This is a summary about AWS storage - Elastic Block Store (EBS) vs Simple Storage Service (S3) vs Elastic File System (EFS).
EBS
Amazon Elastic Block Store (EBS) enables you to create individual storage volumes and attach them to a single Amazon EC2 instance. Amazon EBS offers block-level storage, where its volumes are automatically replicated within its Availability Zone. Amazon EBS is designed to provide durable, detachable, block-level storage (which is like an external hard drive) for your Amazon EC2 instances. Because they are directly attached to the instances, they can provide low latency between where the data is stored and where it might be used on the instance.
A backup of an Amazon EBS volume is called a snapshot. The first snapshot is called the baseline snapshot. Any other snapshot after the baseline captures only what is different from the previous snapshot.
What happens if you want to change one character in a 1-GB file? With block storage, you change only the block that contains the character. With object storage, the entire file must be updated.
Use cases
You can use Amazon EBS volumes as primary storage for data that requires frequent updates, such as the system drive for an instance or storage for a database application (NoSQL or Relational db).
S3
Companies need the ability to simply and securely collect, store, and analyze their data on a massive scale. Amazon Simple Storage Service (S3) is object storage that is built to store and retrieve any amount of data from anywhere: websites and mobile apps, corporate applications, and data from Internet of Things (IoT) sensors or devices.
Amazon S3 is object-level storage, which means that if you want to change a part of a file, you must make the change and then re-upload the entire modified file. Amazon S3 stores data as objects within resources that are called buckets.
The data that you store in Amazon S3 is not associated with any particular server, and you do not need manage any infrastructure yourself. You can put as many objects into Amazon S3 as you want. Objects can be almost any data file, such as images, videos, server logs, or test data.
Amazon S3 storage classes
When you create a bucket in Amazon S3, it is associated with a specific AWS Region. When you store data in the bucket, it is redundantly stored across multiple AWS facilities within your selected Region. Amazon S3 is designed to durably store your data, even if there is concurrent data loss in two AWS facilities.
Use cases
Backup and storage – Provide data backup and storage services for others, such as test data
Application hosting – Provide services that deploy, install, and manage web applications
Media hosting – Build a redundant, scalable, and highly available infrastructure that hosts video, photo, or music uploads and downloads
Software delivery – Host your software applications that customers can download.

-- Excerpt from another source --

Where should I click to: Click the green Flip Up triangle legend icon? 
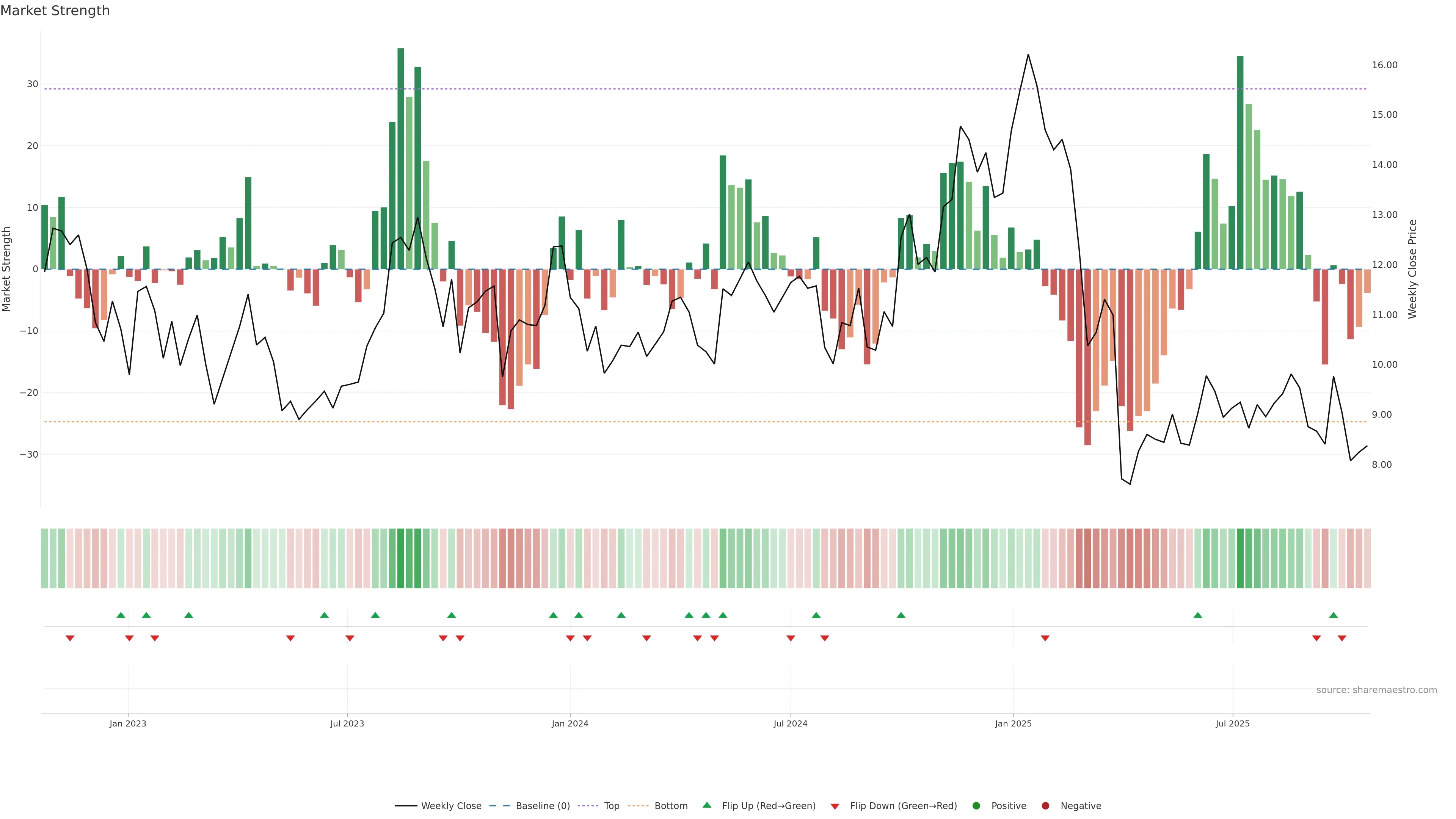pyautogui.click(x=706, y=805)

As a location for any application data, Amazon S3 buckets provide a shared location for storing objects that any instances of your application can access—including applications on Amazon EC2 or even traditional servers. This feature can be useful for user-generated media files, server logs, or other files that your application must store in a common location. Also, because the content can be fetched directly over the internet, you can offload serving that content from your application and enable clients to directly fetch the data from Amazon S3 themselves.
For static web hosting, Amazon S3 buckets can serve the static contents of your website, including HTML, CSS, JavaScript, and other files.
The high durability of Amazon S3 makes it a good candidate for storing backups of your data. For greater availability and disaster recovery capability, Amazon S3 can even be configured to support cross-Region replication so that data in an Amazon S3 bucket in one Region can be automatically replicated to another Amazon S3 Region.
S3 vs S3 Glacier
Amazon S3 is designed for frequent, low-latency access to your data, but Amazon S3 Glacier is designed for low-cost, long-term storage of infrequently accessed data.
The maximum item size in Amazon S3 is 5 TB, but Amazon S3 Glacier can store items that are up to 40 TB.
Because Amazon S3 gives you faster access to your data, the storage cost per gigabyte is higher than it is with Amazon S3 Glacier.
While both services have per-request charges, Amazon S3 charges for PUT, COPY, POST, LIST, GET operations. In contrast, Amazon S3 Glacier charges for UPLOAD and retrieval operations.
Because Amazon S3 Glacier was designed for less-frequent access to data, it costs more for each retrieval request than Amazon S3.
EFS
Amazon Elastic File System (Amazon EFS) is a fully managed service that makes it easy to set up and scale file storage in the AWS Cloud. Amazon EFS file systems can automatically scale from gigabytes to petabytes of data without the need to provision storage. Thousands of Amazon EC2 instances can access one Amazon EFS file system at the same time, and Amazon EFS is designed to provide consistent performance to each Amazon EC2 instance. Amazon EC2 instances that run in multiple Availability Zones within the same AWS Region can access the file system, so many users can access and share a common data source.
Mount target: To access your file system, you must create mount targets in your VPC.
Use cases
big data and analytics, media processing workflows, content management, web serving, and home directories.
Key points
- Amazon EFS provides file storage over a network.
- Perfect for big data and analytics, media processing workflows content management, web serving, and home directories.
- Fully managed service that eliminates storage administration tasks
- Accessible from the console, an API, or the CLI.
- Scales up or down as files are added or removed and you pay for what you use.